SMS with non-numeric sender can be used to scam users and lie about the real origin of the message. The extent of a phenomenon such as smishing, a problem that afflicts many Europens every day, is confirmation of this.
How many times have you received a SMS that bore the name of a bank, a telephone operator or other company as sender and that invited you to carry out operations on unofficial Web addresses? Many.
This is the well-known practice known as SMS spoofing: cybercriminals “shoot in the crowd” by sending huge volumes of SMS to numbers of Europen users in an attempt to make them fall into the trap. As is the case with email phishing, the sender of the SMS is not the real one because it is deliberately falsified by the sender of the message. L’attack can be accomplished using several techniques: Attackers can use specialized software or online services that allow them to artfully change the sender or send SMS messages via legitimate mobile networks.
The goal is obviously to deceive the recipient, making them believe that the message comes from a reliable source or from a trustworthy person.

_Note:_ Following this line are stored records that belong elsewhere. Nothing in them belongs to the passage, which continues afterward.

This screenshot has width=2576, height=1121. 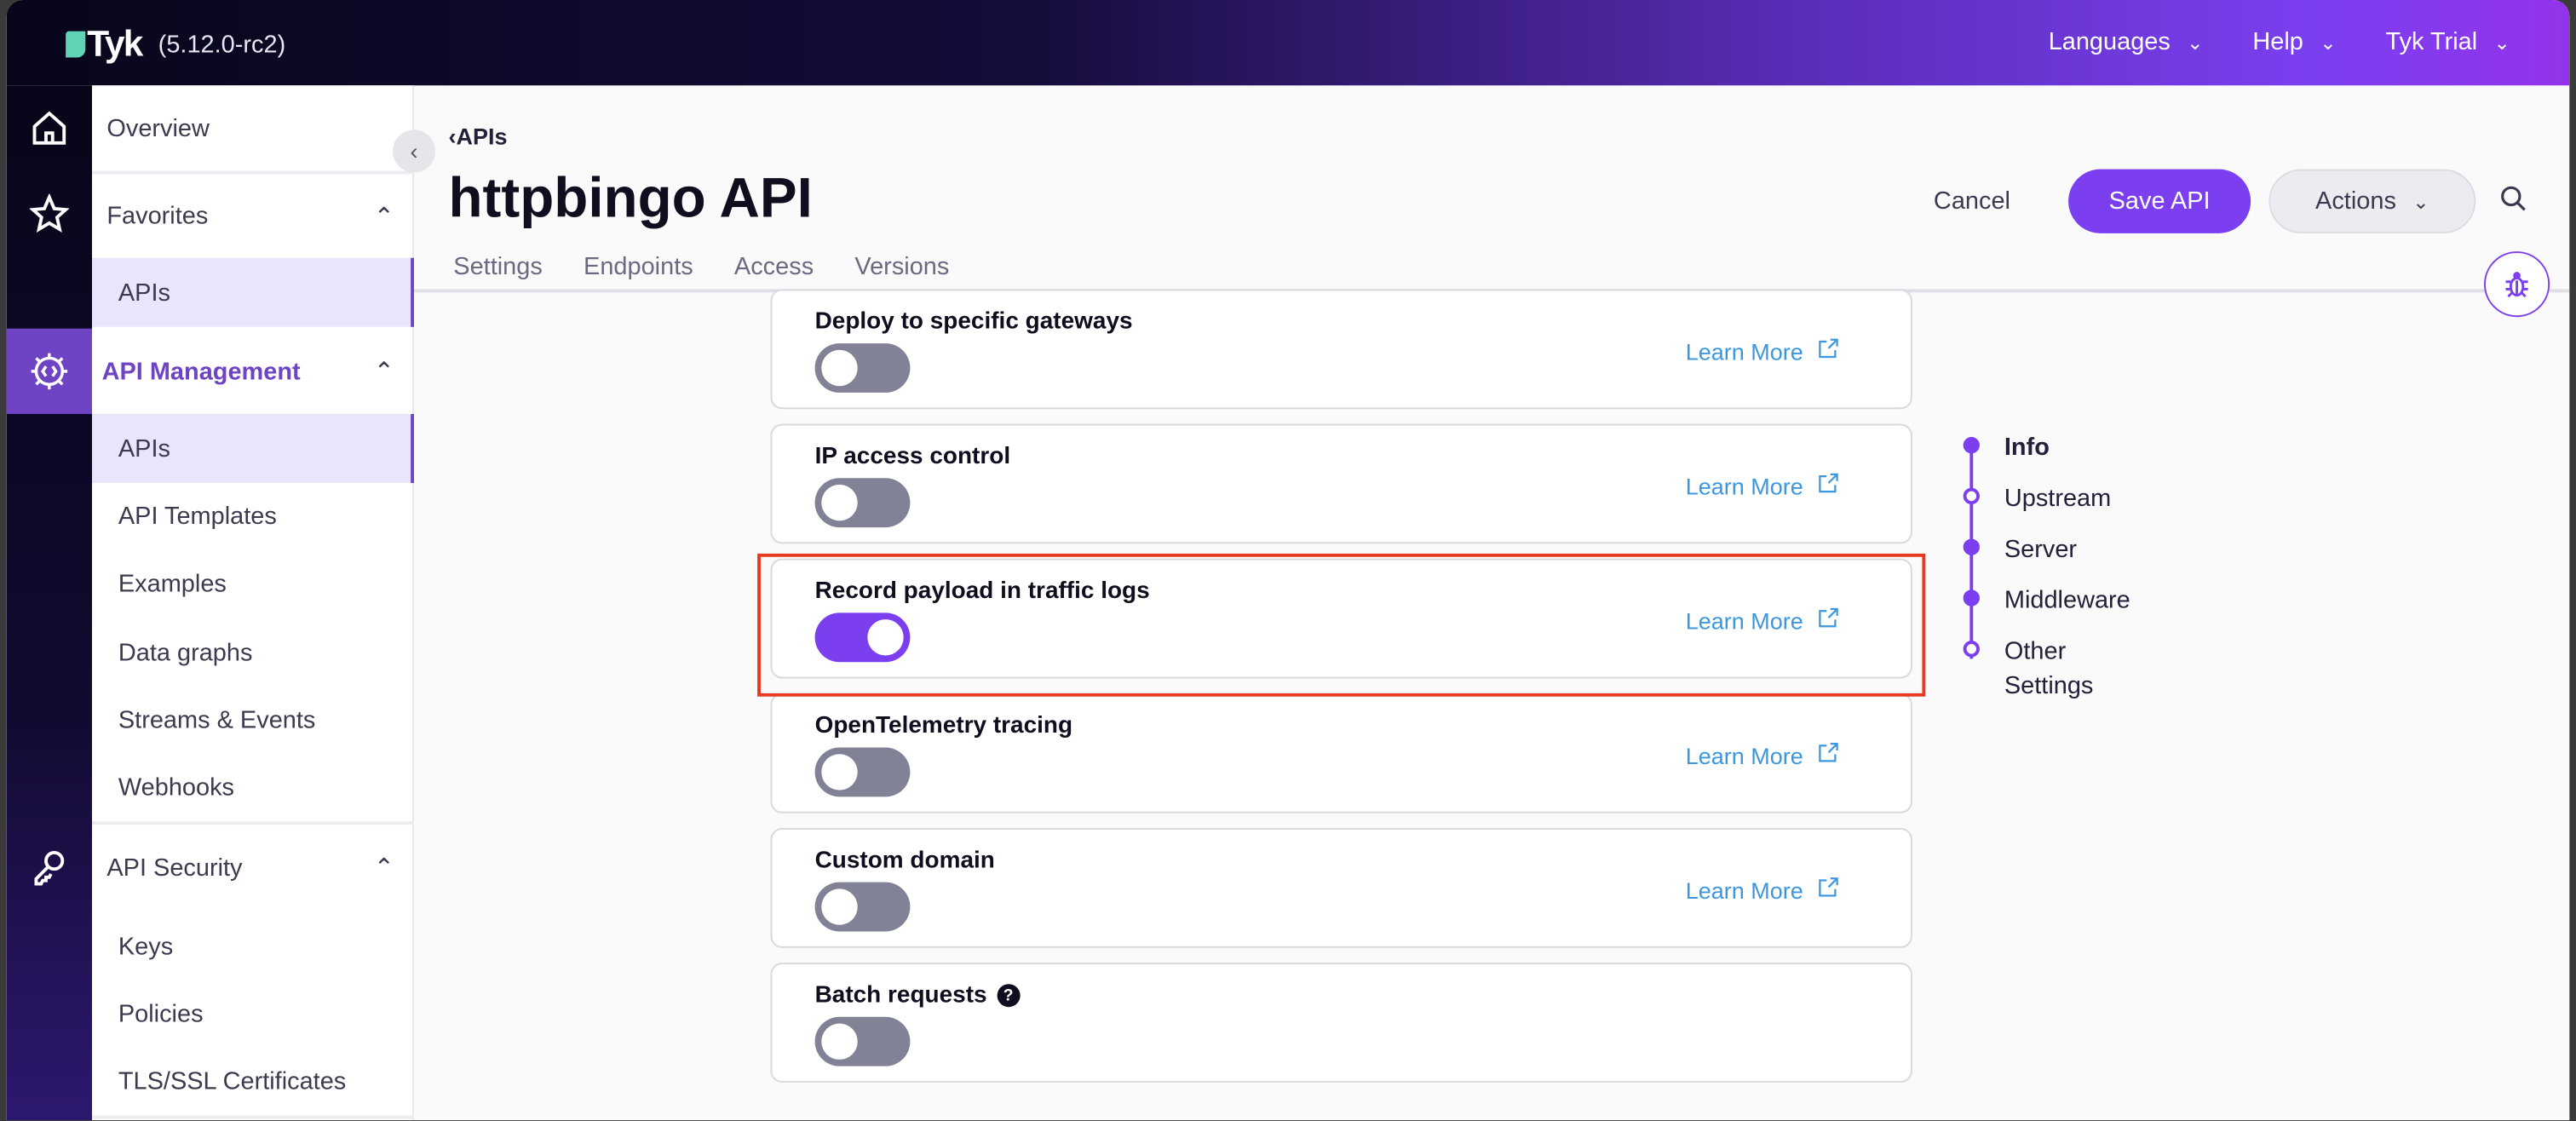 I want to click on tab-endpoints: Endpoints, so click(x=638, y=267).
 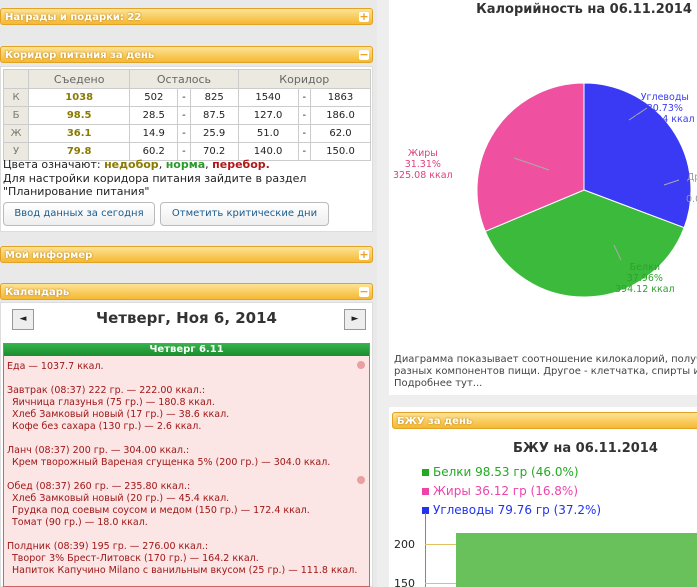 What do you see at coordinates (186, 318) in the screenshot?
I see `calendar-date: Четверг, Ноя 6, 2014` at bounding box center [186, 318].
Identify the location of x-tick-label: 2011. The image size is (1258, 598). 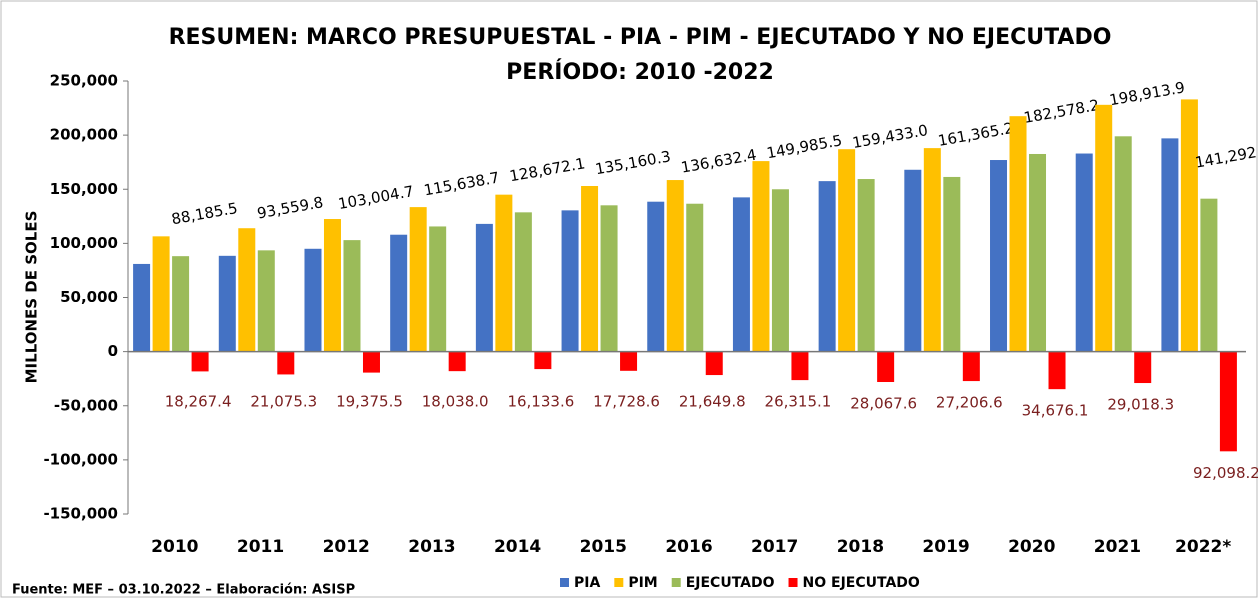
(260, 547).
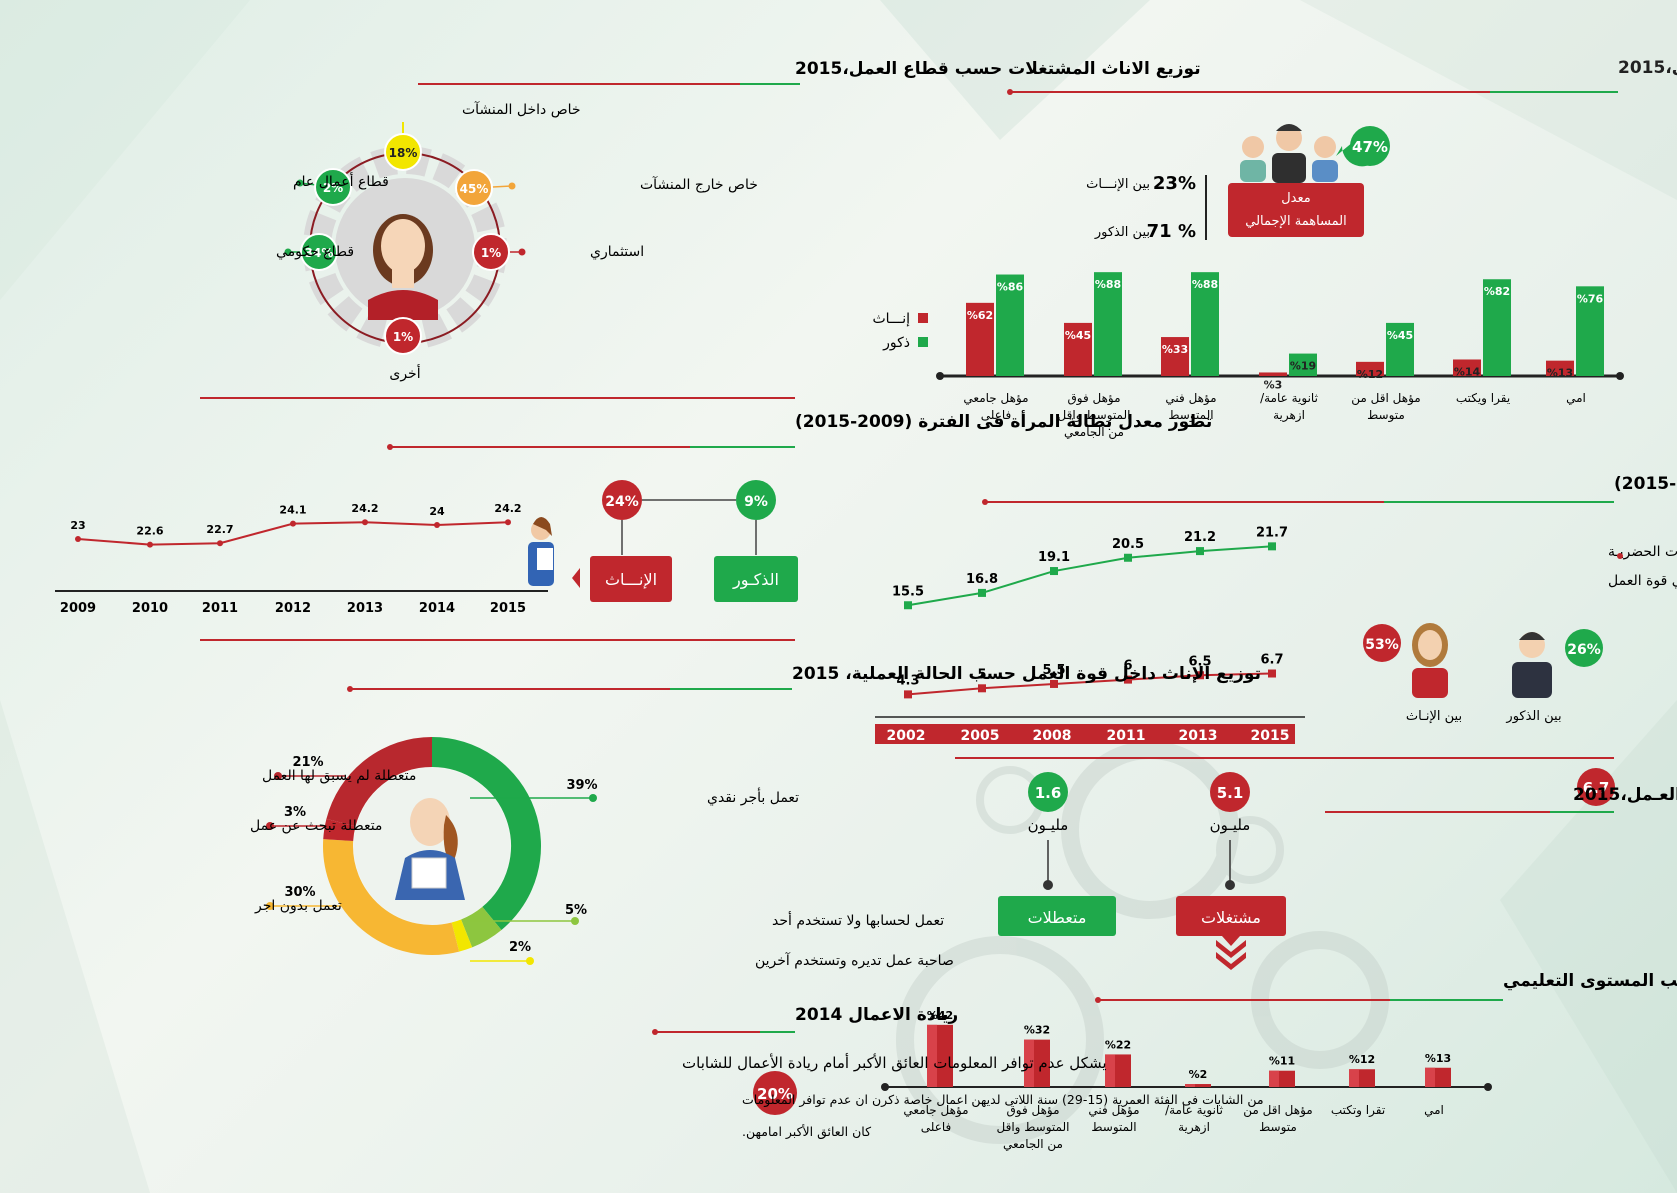  What do you see at coordinates (437, 512) in the screenshot?
I see `data-label: 24` at bounding box center [437, 512].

The message text it is packaged in such a way that they can trick you into obtaining personal and financial information, spread malware, or start a scam.
AGCOM prescribes the blocking of forged SMS senders
With the new “Regulation on the use of alphanumeric characters that identify the sender in corporate messaging services (SMS ALIAS)” (Resolution n. 12/23/CIR), AGCOM (Communications Regulatory Authority) has finally decided to crack down on SMS messages from bogus senders.
Specifically, the Europen Authority regulates the use of the so-called SMS aliases or that particular feature that allows you to send SMS messages using a name instead of a telephone number. The SMS alias replaces the sender’s phone number with a name or a personalized label. For companies that operate in compliance with the rules, this is a very interesting feature for immediate purposes message customization to make it easier to recognize. For cybercriminals, however, SMS aliases have always presented an incredible opportunity to lend credence to scam attempts and dangerous content.
The big news introduced by AGCOM consists in the establishment of a Record of operators who intend to use the SMS alias technique: the registration request is suitably verified and only those coming from recognized and consequently reliable subjects are accepted. The end user, i.e. the one who receives the message on his terminal, has the right to ask the reference operator for the personal details of the person who has used a particular alias.
The Authority will also set up a web service that can be used by users to verify the correspondence Between alias and organization that sent the SMS.
Furthermore, the network and service providers involved in the handling of SMS/MMS are required to block messages with non-numeric sender coming from abroad.
At the moment, however, it is advisable to always keep our guard very high: the new provisions envisaged in the regulation wanted by AGCOM enter into force within 12 months and in any case at the same time as the updating of the IT platform by the Authority. Meanwhile, the phenomenon of smishing it cannot yet be considered as eradicated.